I’m interested writing Computational Fluid Dynamics solvers with OpenCL, and I’m working on Linux. I have to get a graphic card and I’m facing a dilemma. AMD’s OpenCL implementation supports CPUs as well as GPUs, but on the other hand, I’ve heard that NVIDIA has better driver support on Linux OSes. I would appreciate any experience based advice, and I apologize for the nature of the question.


I’ve got a Linux box with two ATI Radeon HD 5970 cards (2 GPUs each). I’m running Ubuntu and it all works fine. It was initially a bit tricky to set up so that I was able to use all 4 GPUs but it works.
I’m accessing the machine remotely via ssh, which is also okay. But I need to be logged in locally (as well as remotely) before I can see the GPUs as OpenCL devices. That’s a bit annoying and I think NVIDIA has better support for remote access. Otherwise it’s fine.

If you’re interested in using the CPU as well as the GPU but prefer NVIDIA to AMD, you can install both SDKs and use NVIDIA’s for the GPU and AMD’s SDK for the CPU.

Thanks dominik.

I think I’ll opt for the ATI cards, because I will need to see the CPU, and they seem to be working fine on Linux. I don’t have enough information on the architecture to like one brand over the other, it’s just that using CPU cycles could be important, and I don’t want to start without having this option.
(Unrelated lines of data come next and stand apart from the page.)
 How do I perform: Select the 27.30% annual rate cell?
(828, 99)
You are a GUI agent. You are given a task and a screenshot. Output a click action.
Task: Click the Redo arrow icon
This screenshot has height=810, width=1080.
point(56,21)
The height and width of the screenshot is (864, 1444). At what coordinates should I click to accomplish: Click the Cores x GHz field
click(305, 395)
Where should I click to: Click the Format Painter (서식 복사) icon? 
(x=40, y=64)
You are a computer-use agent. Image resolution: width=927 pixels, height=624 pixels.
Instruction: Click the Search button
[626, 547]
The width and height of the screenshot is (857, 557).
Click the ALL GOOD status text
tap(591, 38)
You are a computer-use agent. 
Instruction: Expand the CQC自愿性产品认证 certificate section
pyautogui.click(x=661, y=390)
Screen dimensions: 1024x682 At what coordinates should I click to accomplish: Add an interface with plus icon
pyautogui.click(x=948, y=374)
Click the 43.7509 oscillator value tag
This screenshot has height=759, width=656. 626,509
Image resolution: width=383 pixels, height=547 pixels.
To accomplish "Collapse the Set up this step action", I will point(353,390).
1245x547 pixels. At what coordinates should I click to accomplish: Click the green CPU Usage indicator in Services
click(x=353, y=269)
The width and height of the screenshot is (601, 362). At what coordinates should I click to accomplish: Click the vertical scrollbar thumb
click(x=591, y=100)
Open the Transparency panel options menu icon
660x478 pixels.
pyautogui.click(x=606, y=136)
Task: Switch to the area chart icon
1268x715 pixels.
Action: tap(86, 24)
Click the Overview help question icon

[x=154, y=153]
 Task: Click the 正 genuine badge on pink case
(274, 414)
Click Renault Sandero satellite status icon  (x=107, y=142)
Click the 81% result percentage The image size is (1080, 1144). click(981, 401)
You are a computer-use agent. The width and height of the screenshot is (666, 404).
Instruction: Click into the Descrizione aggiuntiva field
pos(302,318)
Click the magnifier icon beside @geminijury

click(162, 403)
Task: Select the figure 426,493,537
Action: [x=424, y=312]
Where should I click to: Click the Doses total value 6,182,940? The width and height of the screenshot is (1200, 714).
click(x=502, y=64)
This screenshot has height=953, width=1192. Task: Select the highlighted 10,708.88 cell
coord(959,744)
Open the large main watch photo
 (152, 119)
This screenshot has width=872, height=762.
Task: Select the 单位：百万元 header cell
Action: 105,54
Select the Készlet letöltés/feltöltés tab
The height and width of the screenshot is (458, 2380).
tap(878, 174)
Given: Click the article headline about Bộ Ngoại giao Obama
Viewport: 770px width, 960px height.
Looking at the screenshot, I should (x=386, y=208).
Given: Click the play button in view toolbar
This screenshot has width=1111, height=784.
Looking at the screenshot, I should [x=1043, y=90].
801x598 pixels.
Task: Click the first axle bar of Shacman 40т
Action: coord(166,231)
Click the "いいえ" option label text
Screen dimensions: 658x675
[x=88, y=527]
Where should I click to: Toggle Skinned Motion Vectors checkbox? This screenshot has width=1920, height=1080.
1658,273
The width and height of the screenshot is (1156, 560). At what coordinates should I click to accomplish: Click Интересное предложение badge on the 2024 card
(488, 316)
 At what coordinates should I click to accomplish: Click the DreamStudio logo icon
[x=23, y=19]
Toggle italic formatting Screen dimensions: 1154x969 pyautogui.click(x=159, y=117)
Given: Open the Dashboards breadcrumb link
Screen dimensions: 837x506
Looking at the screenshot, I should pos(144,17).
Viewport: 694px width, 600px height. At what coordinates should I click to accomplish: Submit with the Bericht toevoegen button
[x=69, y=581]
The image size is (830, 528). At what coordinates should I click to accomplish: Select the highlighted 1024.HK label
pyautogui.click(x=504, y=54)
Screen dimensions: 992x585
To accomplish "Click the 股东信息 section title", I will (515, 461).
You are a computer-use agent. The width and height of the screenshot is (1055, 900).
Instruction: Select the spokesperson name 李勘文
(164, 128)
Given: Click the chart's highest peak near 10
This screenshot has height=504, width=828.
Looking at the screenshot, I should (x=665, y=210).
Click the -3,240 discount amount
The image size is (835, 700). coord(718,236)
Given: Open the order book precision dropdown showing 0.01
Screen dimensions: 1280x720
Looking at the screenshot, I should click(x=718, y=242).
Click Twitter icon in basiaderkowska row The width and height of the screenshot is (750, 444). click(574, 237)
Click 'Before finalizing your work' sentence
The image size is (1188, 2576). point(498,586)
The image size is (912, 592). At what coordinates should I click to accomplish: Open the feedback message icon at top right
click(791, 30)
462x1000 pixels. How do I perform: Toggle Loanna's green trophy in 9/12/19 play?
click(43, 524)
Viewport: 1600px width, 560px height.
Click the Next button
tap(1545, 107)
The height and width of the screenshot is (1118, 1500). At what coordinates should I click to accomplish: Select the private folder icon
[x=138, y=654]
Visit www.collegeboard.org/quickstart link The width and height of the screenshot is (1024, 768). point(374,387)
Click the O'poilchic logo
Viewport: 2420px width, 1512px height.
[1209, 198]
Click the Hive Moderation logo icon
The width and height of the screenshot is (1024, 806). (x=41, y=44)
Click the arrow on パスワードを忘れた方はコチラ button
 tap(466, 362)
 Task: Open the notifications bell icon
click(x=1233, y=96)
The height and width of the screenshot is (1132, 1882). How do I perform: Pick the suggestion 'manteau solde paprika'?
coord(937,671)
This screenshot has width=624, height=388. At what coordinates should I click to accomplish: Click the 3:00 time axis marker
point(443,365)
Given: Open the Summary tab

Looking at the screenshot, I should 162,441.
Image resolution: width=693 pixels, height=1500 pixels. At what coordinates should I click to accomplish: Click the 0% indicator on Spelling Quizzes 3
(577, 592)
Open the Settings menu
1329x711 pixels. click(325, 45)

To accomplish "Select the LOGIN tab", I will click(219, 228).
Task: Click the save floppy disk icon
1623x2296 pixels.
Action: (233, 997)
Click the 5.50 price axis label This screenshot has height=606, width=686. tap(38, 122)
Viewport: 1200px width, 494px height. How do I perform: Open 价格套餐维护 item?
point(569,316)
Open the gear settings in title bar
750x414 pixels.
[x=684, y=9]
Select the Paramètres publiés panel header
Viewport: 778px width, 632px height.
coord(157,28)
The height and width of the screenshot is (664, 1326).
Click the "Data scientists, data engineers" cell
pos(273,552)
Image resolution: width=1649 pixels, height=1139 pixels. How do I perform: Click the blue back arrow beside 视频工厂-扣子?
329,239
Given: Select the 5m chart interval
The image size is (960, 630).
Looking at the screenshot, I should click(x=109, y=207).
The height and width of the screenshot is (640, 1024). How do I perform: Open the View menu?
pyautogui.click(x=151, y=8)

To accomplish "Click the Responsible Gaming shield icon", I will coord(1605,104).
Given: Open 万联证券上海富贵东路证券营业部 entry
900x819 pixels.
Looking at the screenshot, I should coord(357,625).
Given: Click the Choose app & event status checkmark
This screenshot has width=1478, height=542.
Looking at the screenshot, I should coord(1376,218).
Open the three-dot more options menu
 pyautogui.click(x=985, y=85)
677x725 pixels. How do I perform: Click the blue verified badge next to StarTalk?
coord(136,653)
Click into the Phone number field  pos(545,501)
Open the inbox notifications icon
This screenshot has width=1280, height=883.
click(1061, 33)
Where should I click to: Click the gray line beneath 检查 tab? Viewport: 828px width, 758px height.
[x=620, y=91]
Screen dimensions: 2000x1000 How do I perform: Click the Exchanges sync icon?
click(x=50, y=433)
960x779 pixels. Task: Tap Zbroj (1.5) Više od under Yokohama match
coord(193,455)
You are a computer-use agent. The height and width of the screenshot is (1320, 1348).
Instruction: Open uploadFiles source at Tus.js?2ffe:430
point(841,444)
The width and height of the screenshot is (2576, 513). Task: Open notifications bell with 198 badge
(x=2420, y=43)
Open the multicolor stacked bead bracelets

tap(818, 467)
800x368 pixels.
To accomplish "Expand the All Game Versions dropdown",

Switching implementations… hm… could this be a performance problem? I mean, if I have mapped my data ono the GPU memory, and I’m using different implementation (NVIDIA C-code) to operate on the host memory… this sounds like a bad thing to do. Unless the data types of the OpenCL C language are exactly the same and accessible by both implementations?

Try as root:

chmod o+rw /dev/ati/*

This basically just makes the GPU visible to anyone logged in remotely.

That doesn’t work unfortunately. The CPU is still the only device I see in OpenCL.

I run on Red Hat Linux remotely using ssh, and have to “export DISPLAY=:0”.

I have to do that for the user that’s logged in locally. But then I can only see the GPUs remotely if I log in as the same user, but not as a different user.